The pandemic has proved a difficult time for pipers after the Scottish Government banned group practice sessions due to fears the pipes, and other brass and woodwind instruments, could spray an aerosol of infectious particles into the air.

Keen to find a safer way to practice, Iain Grant, who is leader of Barrhead and District Pipe Band, has launched an appeal to raise £1,500 to cover the cost of the new chanters, which he hopes will allow lessons and rehearsals to resume.

The chanter, which consists of a number of finger holes, is the part of the bagpipe on which the player creates the melody.

Unlike those on regular practice pipes, electronic chanters do not require musicians to blow into the instrument but still allow them to emulate the tone and playing style.

For 48-year-old Iain, this alternative provides the only hope that the band – which was founded in 2013 and staged rehearsals at the United Services Club, in Paisley Road, prior to lockdown – can return to some kind of normality sooner rather than later.
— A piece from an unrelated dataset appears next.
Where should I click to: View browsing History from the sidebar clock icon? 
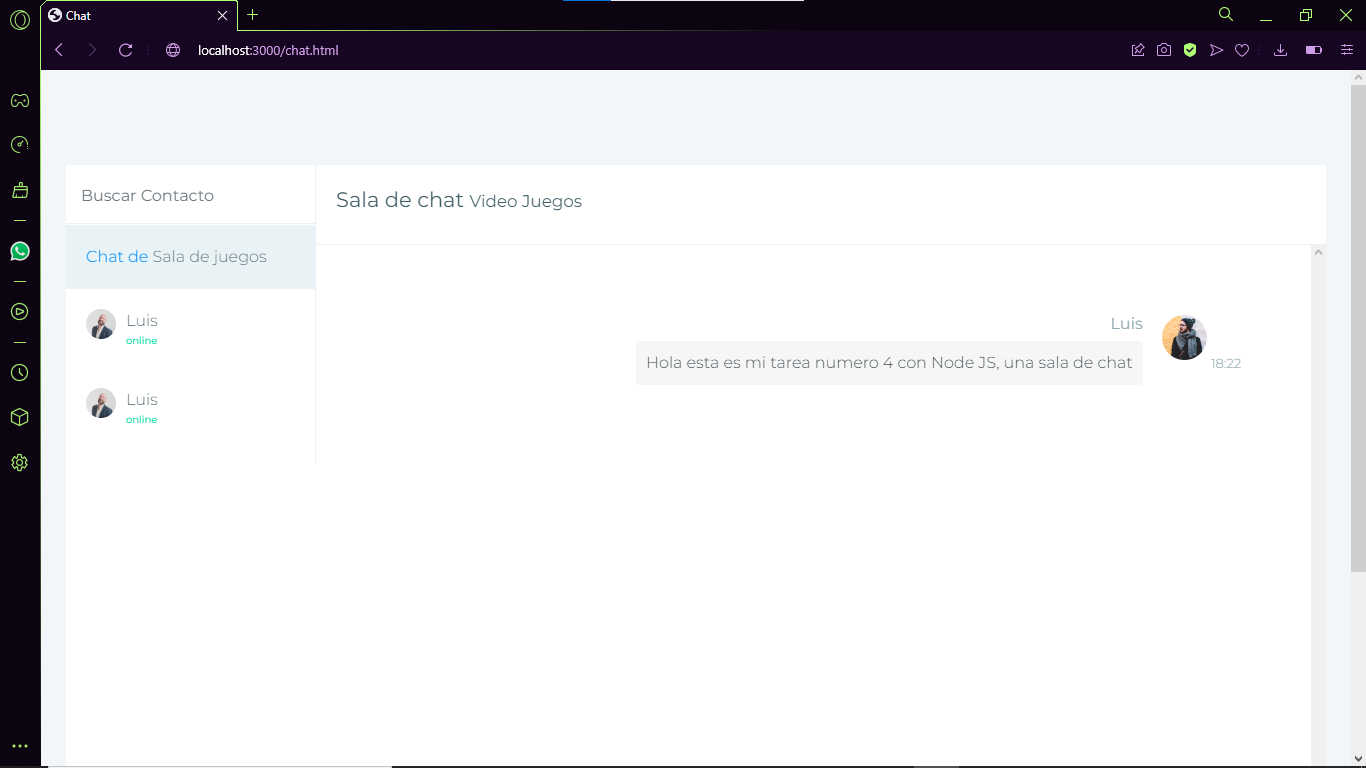click(x=20, y=373)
He told the Barrhead News: “We have been building the band up over the past few years but I’m at the stage where I feel like we are going backwards.

“At the moment, we are being told we can’t get back to it because of health and safety until there are things in place.

“We need to find a way to rehearse and the only way is to buy electronic chanters. They are not loud but it’s still enough for us to give instruction and, of course, you can wear a face mask while doing it, so that will make things a bit easier.

“Individually, they cost about £130, so the target of £1,500 should also allow us to buy things like cables or better speakers for the chanters, to give them more volume for rehearsing.”

The band currently has around 34 members, aged from nine to 84, and it is the development of the younger pipers that Iain is particularly concerned about in the current climate.

He added: “Hopefully, these chanters will allow us to bring the kids back in because it is them who are really suffering.

“It’s important for them to try to continue to learn traditional music. Practising and teaching an instrument takes a lot of years and dedication, it is not something you can do quickly overnight.

“It’s important they start as young as they can so they can learn the skills needed by improving the development of their fingers and their musical ability.”